Spatial machine-learning model diagnostics: a model-agnostic distance-based approach
This work addresses the problem of interpreting and assessing spatial ML models for researchers and practitioners in fields like environmental science and remote sensing, offering incremental improvements to existing diagnostic methods.
The paper tackled the lack of diagnostic tools for understanding the spatial behavior of machine-learning models by proposing spatial prediction error profiles (SPEPs) and spatial variable importance profiles (SVIPs) as model-agnostic tools, demonstrating their application in environmental and remote-sensing case studies to reveal differences and similarities among various models.

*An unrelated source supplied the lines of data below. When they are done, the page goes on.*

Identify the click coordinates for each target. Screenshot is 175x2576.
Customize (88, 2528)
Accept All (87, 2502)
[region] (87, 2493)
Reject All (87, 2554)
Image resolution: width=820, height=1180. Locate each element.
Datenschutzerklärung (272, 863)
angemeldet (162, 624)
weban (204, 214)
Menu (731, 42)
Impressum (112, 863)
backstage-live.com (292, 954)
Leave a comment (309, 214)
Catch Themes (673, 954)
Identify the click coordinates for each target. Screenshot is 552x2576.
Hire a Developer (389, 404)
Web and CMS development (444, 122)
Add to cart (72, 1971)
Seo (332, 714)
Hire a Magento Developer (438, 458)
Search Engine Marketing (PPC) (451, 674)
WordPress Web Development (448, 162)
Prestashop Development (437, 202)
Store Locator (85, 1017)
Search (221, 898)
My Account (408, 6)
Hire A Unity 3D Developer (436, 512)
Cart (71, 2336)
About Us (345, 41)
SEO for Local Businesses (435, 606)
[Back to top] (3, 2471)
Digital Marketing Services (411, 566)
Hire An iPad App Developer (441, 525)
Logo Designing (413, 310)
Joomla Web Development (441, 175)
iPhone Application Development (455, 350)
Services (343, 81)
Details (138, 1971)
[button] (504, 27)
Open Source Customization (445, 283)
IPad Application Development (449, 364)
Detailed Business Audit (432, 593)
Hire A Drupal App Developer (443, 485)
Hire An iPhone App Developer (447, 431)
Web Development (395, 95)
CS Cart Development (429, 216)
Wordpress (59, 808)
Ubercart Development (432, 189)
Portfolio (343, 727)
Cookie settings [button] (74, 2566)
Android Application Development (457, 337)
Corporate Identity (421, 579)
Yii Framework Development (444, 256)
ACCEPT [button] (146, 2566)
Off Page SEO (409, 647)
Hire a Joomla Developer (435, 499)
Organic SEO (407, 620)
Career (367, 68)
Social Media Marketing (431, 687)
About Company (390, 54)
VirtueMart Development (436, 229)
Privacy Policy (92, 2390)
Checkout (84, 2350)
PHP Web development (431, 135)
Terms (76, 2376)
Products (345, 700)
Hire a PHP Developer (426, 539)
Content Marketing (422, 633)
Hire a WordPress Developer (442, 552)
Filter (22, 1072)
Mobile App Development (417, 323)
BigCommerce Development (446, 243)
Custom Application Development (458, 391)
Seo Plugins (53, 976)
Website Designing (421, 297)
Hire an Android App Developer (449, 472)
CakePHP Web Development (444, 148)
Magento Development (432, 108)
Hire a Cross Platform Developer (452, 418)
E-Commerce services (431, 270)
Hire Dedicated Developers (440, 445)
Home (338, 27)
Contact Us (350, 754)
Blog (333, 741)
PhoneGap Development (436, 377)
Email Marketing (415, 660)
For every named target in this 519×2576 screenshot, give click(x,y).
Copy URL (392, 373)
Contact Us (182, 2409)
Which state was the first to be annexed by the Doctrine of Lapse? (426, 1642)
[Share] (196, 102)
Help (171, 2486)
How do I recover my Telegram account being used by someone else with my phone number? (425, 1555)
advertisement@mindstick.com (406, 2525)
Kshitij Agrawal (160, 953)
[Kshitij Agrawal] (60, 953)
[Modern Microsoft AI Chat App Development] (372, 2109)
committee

While significant progress has been made towards explaining black-box machine-learning (ML) models, there is still a distinct lack of diagnostic tools that elucidate the spatial behaviour of ML models in terms of predictive skill and variable importance. This contribution proposes spatial prediction error profiles (SPEPs) and spatial variable importance profiles (SVIPs) as novel model-agnostic assessment and interpretation tools for spatial prediction models with a focus on prediction distance. Their suitability is demonstrated in two case studies representing a regionalization task in an environmental-science context, and a classification task from remotely-sensed land cover classification. In these case studies, the SPEPs and SVIPs of geostatistical methods, linear models, random forest, and hybrid algorithms show striking differences but also relevant similarities. Limitations of related cross-validation techniques are outlined, and the case is made that modelers should focus their model assessment and interpretation on the intended spatial prediction horizon. The range of autocorrelation, in contrast, is not a suitable criterion for defining spatial cross-validation test sets. The novel diagnostic tools enrich the toolkit of spatial data science, and may improve ML model interpretation, selection, and design.